Re: [BuildStream] API proposal - enable iterating through all elements



On 27/01/2020 23:20, Chandan Singh wrote:
Hi Douglas,

Thanks for getting back.

Some comments inline.

On Mon, Jan 27, 2020 at 5:28 PM Douglas Winship via buildstream-list
<buildstream-list gnome org> wrote:
[...] I'm looking for something that outputs "foo". [...]
Sorry, terminology is confusing. I could've been clearer. I think you have rightly decided to go with an 
example. So, let me try to explain what I meant.

Continuing with the sample "foo:bar/baz.git", I was thinking that the first command to output source fields would give 
the entire url as-is. And the second command for listing aliases could either print all aliases as key-value pairs, and/or get 
the value for a given key. This would tell you whether or not "foo" is defined as an alias.

...

So, while none of the two commands I suggested would output just "foo", I think this approach should still 
work for what you are trying to do. Let me know what you think.
This would be fine. So long as the necessary information can be accessed in an unambiguous, machine-readable form, we'd be able to get what we need. I don't see why we couldn't have a command that just spits out "foo", but *if* we couldn't, then it's no big deal.
So, even if `translate_url` method becomes a public static function, BuildStream still won't know which URLs 
to translate. Of course, you as the author of this tool, may know which plugins you use and what do they call 
their URL fields.
Interesting.

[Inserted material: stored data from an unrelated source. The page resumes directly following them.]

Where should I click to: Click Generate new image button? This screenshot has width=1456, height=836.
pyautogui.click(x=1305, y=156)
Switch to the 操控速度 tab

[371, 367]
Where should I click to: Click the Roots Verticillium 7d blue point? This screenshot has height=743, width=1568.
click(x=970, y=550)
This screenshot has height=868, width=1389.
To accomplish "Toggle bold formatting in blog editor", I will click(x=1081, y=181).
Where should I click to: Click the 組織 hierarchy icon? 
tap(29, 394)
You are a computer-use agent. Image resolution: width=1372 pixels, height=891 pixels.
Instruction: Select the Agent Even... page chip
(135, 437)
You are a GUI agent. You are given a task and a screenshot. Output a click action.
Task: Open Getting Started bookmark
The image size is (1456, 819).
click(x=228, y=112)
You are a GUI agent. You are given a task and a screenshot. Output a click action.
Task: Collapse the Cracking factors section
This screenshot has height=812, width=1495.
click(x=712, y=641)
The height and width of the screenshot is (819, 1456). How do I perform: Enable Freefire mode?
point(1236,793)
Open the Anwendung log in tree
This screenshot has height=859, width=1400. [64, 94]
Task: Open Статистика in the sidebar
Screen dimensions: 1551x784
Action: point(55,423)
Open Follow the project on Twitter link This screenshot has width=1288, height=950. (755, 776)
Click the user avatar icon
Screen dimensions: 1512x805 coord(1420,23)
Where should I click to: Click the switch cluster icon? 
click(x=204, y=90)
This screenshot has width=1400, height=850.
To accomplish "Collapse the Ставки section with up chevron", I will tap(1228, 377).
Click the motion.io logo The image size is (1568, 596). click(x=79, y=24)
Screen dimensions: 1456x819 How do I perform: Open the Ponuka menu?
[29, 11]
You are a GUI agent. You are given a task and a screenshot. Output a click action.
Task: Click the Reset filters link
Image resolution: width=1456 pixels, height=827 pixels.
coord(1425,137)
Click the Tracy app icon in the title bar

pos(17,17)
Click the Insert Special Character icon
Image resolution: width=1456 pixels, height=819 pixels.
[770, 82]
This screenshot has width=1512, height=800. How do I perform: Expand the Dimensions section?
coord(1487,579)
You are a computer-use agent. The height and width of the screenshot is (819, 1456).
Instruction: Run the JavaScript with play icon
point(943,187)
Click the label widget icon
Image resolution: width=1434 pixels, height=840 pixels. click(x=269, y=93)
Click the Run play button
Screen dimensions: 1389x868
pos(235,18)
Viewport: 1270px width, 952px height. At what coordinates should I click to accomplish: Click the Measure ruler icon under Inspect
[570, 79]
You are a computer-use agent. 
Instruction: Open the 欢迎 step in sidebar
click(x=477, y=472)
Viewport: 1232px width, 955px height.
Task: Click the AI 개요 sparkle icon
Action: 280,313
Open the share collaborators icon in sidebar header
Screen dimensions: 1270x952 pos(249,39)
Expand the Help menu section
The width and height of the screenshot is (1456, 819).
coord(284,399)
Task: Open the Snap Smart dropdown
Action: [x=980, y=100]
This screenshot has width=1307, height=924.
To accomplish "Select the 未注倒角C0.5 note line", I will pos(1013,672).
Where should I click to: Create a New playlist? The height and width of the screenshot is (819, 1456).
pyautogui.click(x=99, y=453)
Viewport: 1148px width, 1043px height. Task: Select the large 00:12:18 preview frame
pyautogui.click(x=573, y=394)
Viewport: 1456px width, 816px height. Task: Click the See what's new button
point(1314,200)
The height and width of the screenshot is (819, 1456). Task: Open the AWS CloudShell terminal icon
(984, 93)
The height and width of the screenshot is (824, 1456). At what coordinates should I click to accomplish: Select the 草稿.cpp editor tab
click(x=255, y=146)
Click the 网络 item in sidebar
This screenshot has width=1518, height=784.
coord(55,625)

If I've understood, you're saying that BuildStream defines a format for specifying the aliases, 
and it defines functions that can do the appropriate substitution if you give them a URL to translate, but 
BuildStream doesn't actually define any standard method for listing all the URLs that need translating?
Precisely!

I've actually found a good example of that, just in the last couple of days: the 'cargo' plugin, which comes with a default URL written into the plugin code.

So my rephrased question for the mailing list is this:

Can anyone see a good way to let users explore the nodes in an element definition, and run the same kind of 
arbitrary processing that you can _already_ include in a plugin, just without enforcing the overhead that's 
usually associated with 'bst build'?
When you say "arbitrary processing", are you also expecting to access any BuildStream API methods, besides 
getting the data?

Good question. I knew I shouldn't have said "arbitrary processing" like that, but I wasn't sure quite how to phrase it. The answer is no, I'm not suggesting we open up any other parts of the API. (Or rather, I leave that question for other people to discuss, who know more about the API than I do.)

What I meant was, I'm just proposing we somehow give programmers access to that data, (with proper substitution, composition etc), even if it's read-only access. When I said 'arbitrary processing', i meant that a developer should be able to get a _copy_ of whatever data they're accessing, and then use it as an input for whatever arbitrary processing they want to do. eg. making a manifest file, or processing the data with pandas, or printing it to PDF for some reason, or using it as a random seed for a haiku generator... whatever they feel like doing with it.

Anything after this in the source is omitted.